Critics might note that this framing elides a genuine good-faith dimension to Xcel's energy transition commitments. Utility executives in 2017 and 2018 were operating in a different economic environment for renewables, and the expectation that solar and storage costs would continue falling — reducing the reliability gap — was not unreasonable at the time. The Comanche Report reflects, at least in part, supply chain disruptions and permitting delays that compressed timelines in ways that were difficult to predict. The piece does not engage seriously with this defense.
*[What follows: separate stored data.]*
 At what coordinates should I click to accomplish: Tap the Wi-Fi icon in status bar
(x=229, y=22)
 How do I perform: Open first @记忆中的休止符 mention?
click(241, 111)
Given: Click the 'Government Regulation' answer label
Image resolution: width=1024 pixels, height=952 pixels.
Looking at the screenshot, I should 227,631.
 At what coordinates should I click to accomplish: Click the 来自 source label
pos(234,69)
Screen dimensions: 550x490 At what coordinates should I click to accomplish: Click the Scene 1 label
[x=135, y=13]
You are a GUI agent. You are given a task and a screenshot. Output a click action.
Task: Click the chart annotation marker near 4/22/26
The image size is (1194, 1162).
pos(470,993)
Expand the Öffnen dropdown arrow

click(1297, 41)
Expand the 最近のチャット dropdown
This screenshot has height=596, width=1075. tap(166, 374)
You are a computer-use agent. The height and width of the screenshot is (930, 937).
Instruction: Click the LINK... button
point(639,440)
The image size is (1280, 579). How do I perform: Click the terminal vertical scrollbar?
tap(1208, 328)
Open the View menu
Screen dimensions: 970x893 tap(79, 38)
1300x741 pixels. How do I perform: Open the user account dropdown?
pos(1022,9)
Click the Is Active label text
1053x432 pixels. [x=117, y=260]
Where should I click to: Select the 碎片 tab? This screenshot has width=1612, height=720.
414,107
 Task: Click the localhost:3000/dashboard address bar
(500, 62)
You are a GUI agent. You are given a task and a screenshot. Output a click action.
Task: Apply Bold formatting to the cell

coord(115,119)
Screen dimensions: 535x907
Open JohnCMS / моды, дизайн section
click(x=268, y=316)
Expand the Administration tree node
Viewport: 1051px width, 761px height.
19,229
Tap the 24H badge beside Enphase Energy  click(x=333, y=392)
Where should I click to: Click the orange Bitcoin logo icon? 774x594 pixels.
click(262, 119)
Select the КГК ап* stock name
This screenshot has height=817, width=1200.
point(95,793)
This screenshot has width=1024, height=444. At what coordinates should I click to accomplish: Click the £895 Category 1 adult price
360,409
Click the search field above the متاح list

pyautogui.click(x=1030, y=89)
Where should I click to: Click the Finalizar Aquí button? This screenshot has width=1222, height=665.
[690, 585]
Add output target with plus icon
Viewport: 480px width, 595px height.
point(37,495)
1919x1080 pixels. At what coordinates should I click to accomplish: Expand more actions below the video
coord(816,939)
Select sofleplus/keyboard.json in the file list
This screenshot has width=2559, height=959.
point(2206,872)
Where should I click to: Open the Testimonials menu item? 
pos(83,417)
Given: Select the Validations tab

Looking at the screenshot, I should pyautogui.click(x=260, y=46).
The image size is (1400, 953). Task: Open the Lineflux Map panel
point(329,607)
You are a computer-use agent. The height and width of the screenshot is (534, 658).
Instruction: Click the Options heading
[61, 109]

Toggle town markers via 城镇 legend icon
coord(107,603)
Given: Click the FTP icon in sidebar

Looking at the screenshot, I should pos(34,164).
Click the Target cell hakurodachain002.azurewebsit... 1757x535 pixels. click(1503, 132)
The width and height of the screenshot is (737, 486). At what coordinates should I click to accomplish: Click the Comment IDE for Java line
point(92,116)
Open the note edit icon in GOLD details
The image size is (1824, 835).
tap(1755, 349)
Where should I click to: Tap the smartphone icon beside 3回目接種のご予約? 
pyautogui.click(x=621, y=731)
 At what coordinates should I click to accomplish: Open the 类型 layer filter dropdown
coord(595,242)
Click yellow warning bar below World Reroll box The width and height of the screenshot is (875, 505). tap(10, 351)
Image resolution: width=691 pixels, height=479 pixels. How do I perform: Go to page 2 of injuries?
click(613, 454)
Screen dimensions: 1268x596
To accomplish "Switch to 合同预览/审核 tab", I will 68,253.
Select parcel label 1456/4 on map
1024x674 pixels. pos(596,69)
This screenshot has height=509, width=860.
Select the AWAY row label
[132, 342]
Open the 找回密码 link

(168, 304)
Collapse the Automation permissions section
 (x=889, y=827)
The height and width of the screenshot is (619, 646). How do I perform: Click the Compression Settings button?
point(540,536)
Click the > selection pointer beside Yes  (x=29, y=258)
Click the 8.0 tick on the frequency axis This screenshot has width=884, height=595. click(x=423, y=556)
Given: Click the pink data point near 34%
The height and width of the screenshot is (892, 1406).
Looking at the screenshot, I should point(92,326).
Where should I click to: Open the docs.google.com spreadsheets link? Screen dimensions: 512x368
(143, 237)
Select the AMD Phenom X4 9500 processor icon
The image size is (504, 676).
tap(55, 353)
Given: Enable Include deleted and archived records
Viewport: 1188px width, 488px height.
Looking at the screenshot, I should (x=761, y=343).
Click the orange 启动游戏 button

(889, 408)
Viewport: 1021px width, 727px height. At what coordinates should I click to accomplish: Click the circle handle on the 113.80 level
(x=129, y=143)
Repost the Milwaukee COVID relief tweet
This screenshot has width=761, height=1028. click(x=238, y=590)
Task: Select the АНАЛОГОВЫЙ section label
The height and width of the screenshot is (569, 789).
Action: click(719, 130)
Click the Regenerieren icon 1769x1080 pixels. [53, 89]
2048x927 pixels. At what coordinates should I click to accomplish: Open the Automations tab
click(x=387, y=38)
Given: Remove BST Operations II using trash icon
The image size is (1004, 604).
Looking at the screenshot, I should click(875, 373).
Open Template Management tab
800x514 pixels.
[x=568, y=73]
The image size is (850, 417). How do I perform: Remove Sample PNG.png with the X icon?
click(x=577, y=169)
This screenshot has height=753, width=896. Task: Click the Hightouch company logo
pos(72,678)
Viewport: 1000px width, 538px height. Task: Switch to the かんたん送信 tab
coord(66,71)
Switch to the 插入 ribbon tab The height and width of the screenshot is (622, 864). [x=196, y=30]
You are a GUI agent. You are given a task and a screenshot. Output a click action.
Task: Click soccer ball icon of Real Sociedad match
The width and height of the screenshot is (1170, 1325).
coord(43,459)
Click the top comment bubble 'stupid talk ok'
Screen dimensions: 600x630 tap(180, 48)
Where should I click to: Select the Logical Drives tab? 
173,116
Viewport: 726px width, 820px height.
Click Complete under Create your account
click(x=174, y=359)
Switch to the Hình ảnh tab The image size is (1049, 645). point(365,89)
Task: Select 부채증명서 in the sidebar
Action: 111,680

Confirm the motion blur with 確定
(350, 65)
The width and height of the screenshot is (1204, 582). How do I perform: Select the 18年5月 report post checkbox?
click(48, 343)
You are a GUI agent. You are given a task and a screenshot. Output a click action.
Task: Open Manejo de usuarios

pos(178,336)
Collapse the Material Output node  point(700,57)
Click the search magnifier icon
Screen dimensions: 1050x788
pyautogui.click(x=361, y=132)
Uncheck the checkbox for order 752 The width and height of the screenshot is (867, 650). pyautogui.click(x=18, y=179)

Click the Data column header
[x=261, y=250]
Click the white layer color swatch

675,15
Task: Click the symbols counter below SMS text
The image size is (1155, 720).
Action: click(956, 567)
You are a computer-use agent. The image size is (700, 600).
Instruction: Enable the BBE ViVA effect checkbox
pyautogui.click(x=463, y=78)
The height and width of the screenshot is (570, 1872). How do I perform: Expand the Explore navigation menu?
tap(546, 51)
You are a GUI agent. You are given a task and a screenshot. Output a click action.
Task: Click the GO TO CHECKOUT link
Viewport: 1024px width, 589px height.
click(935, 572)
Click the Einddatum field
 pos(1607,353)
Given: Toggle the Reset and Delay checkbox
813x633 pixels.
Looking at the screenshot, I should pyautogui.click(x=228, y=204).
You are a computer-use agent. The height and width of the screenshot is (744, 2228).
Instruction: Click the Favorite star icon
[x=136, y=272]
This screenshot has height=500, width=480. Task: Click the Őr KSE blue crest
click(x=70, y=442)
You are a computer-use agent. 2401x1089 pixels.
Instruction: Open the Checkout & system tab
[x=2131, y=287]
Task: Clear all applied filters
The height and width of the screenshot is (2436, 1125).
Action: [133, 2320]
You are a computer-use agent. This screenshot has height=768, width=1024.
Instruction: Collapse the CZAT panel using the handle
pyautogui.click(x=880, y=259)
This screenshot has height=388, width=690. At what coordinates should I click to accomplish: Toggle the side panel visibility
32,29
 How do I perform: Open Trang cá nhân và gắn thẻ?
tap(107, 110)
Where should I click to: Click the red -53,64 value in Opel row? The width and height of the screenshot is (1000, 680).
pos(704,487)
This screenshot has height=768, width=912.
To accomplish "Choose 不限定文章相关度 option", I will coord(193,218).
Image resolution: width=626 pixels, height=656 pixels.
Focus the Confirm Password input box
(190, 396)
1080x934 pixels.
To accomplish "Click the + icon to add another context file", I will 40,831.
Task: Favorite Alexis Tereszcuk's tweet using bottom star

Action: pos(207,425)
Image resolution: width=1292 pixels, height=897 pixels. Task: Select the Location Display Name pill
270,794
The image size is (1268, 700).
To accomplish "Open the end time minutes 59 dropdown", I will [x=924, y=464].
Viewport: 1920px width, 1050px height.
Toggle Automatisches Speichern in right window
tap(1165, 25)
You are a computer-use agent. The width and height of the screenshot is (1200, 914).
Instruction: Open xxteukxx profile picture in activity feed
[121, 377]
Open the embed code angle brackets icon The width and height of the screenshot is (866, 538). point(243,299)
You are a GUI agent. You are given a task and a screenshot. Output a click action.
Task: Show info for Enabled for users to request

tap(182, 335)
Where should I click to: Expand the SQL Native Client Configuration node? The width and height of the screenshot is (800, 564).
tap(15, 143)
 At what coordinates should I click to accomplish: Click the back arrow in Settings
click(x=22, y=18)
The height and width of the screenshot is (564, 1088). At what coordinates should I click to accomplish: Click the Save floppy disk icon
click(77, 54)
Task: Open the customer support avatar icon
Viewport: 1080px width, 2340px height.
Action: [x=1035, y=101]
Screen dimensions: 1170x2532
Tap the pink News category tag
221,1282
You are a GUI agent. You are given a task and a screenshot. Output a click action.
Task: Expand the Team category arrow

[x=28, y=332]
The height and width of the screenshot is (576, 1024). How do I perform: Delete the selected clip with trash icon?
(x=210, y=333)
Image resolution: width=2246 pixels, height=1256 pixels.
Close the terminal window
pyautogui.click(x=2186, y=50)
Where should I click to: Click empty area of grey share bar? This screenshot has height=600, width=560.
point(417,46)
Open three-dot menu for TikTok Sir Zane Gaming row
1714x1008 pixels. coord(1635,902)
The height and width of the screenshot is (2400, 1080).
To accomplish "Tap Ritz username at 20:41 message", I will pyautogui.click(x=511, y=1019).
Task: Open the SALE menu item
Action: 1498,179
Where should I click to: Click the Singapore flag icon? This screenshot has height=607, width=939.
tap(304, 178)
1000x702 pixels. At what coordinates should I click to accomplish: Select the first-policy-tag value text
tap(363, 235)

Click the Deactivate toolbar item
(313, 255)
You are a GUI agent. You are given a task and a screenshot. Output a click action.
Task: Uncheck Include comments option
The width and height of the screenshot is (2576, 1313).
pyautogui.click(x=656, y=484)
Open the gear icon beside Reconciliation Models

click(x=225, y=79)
Critics might also observe that Energy Bad Boys has a consistent editorial perspective — skeptical of renewable mandates, sympathetic to fossil fuel reliability arguments — and that perspective shapes which facts get foregrounded and which get downplayed. The piece does not, for instance, address the long-term cost trajectory of the coal fleet it defends, or the external costs — health impacts, climate exposure — that do not appear in utility rate bases. These are not trivial omissions.
And one might ask whether the reliability failures documented here are unique to Colorado, or whether they reflect a broader grid management challenge that also includes transmission bottlenecks, extreme weather events, and demand growth from data centers and electrification that no one in 2018 was accurately forecasting. Xcel's self-inflicted wounds are real; they are also not the complete story of why the grid is stressed.
Who Pays for This
Throughout the piece, the editors return to a figure who is mostly absent from Xcel's investor presentation: the Colorado ratepayer. The utility's financial health and shareholder returns are functions of how much capital it deploys and what return regulators allow it to earn. In a regulated monopoly structure, the company's incentive is to build things, not to build things cheaply or to operate things that are already paid for. Coal plants that have been depreciated generate operating cash flow but not the rate-base growth that drives shareholder value. New wind farms and transmission lines generate rate-base growth. The regulatory structure, in other words, can align with decarbonization goals in ways that also serve utility shareholders — and can misalign with ratepayer interests in the process.
Energy Bad Boys closes with H.L. Mencken: "Democracy is the theory that the common people know what they want, and deserve to get it good and hard." The editors apply this to Colorado voters who elected officials who enacted, with Xcel's assistance, the policies now generating their electricity bills. It is a pointed verdict, though it perhaps understates the degree to which most voters did not know — and could not reasonably have known — that the clean energy plans their officials championed would produce a reliability crisis by 2026.
Bottom Line
Energy Bad Boys makes a compelling case that Xcel Energy's reliability crisis is not a story of a utility victimized by overzealous regulators, but a story of corporate strategy running ahead of physical reality — with the rate-base incentive structure ensuring that shareholders profited from the journey even as the destination proved unreachable. The piece is sharper as a diagnosis of regulatory capture and utility self-interest than as a comprehensive energy policy argument, and its counterarguments deserve more engagement than they receive. But on its core claim — that Xcel built the trap it now finds itself in — the evidence it marshals is substantial.